ESP Enforcement Thresholds
Most major email service providers enforce bounce rate thresholds as a condition of continued service. Mailchimp, Constant Contact, SendGrid, and others will pause or suspend accounts when bounce rates exceed their limits — often around 2-5% depending on the provider. This isn't punitive; it's because high-bounce senders damage the shared IP pools and platform reputation that other senders rely on. Staying below these thresholds isn't just good practice — it's a requirement.

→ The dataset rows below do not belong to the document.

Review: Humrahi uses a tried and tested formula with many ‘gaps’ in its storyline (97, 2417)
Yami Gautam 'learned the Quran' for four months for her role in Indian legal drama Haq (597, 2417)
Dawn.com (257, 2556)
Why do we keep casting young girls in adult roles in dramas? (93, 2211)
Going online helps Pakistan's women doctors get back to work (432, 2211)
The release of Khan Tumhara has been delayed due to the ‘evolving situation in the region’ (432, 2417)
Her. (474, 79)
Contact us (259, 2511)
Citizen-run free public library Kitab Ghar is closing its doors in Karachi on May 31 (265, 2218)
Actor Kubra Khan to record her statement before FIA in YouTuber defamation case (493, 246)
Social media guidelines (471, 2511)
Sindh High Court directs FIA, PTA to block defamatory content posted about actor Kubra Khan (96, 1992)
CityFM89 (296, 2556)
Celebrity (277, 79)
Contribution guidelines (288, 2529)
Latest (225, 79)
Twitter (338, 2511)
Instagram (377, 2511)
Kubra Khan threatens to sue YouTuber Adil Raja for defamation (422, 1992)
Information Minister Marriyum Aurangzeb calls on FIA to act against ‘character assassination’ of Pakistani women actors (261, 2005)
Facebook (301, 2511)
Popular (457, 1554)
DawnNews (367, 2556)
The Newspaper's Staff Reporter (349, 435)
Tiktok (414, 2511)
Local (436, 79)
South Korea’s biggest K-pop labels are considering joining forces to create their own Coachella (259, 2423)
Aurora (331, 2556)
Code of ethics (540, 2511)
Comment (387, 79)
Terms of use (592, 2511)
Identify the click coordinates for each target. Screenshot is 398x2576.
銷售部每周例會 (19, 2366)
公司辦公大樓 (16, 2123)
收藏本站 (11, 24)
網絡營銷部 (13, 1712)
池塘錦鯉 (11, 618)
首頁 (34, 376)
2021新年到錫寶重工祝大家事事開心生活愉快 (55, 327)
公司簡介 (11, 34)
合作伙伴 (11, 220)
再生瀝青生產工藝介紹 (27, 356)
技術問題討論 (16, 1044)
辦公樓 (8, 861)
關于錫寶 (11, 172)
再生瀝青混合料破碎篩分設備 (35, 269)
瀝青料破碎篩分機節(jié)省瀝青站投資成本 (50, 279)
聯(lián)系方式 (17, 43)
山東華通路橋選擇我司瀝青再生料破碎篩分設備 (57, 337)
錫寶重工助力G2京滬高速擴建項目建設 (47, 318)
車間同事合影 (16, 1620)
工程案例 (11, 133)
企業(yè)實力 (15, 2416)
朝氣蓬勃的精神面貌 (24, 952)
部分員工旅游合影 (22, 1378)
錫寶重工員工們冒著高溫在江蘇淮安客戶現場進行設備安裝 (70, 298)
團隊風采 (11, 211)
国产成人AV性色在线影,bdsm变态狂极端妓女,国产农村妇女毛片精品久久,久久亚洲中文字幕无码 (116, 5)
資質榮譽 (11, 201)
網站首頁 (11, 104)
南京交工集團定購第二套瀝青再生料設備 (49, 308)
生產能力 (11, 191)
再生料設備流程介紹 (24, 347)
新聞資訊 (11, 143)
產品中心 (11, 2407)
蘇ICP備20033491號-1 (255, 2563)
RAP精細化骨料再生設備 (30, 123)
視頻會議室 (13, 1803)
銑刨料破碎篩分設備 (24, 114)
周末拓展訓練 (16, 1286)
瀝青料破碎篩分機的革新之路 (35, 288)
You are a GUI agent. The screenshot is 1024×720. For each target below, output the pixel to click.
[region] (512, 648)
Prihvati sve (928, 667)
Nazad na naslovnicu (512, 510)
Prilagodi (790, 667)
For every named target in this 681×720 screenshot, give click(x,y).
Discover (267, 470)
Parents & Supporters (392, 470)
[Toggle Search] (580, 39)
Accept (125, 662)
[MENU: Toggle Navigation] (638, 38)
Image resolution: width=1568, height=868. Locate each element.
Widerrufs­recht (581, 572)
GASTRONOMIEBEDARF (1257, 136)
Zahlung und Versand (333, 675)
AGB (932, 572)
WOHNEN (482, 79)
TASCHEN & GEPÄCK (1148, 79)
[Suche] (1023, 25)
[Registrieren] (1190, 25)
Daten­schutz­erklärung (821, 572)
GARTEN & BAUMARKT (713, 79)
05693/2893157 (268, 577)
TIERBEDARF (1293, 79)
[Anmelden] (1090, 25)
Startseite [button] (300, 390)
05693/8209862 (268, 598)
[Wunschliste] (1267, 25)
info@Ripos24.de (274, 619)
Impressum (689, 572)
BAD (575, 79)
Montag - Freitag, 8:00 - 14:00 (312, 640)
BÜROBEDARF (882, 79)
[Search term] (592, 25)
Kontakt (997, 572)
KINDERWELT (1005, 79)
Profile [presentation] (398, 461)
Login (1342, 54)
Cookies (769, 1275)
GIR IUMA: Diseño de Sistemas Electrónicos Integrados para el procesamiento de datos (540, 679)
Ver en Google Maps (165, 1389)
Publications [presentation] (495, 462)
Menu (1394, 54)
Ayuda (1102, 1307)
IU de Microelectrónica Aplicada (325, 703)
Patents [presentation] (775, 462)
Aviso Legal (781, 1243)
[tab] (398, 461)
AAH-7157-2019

What Causes a High Bounce Rate
Using purchased or scraped email lists (high proportion of invalid addresses). Not verifying emails at point of signup (typos, fake addresses enter your list). List age decay — addresses that were valid when collected but have since been deactivated. Re-importing old suppressed contacts. Sending to contacts you haven't emailed in years. Each of these is preventable with proper list hygiene practices.
How to Reduce Your Bounce Rate
Verify your email list with EmailVerify.io before every major campaign — the tool identifies and flags invalid, catch-all, disposable, and high-risk addresses. Implement real-time verification at your signup forms using the EmailVerify.io API so bad addresses never enter your list. Re-verify old lists (anything older than 6 months) before re-engaging dormant contacts. Remove hard bounces immediately and track soft bounce patterns. Regular verification is the single most effective tactic for maintaining a low bounce rate. Get started free at emailverify.io.
Bounce Rate and Inbox Placement
High bounce rates don't just get your account suspended — they damage your domain and IP reputation in ways that affect inbox placement for all future sends. ISPs that see high bounce rates from your domain start treating your mail as more likely to be spam, reducing your inbox placement rate even for sends that don't generate bounces. The compounding effect means that protecting your bounce rate now pays dividends for every campaign you run in the future.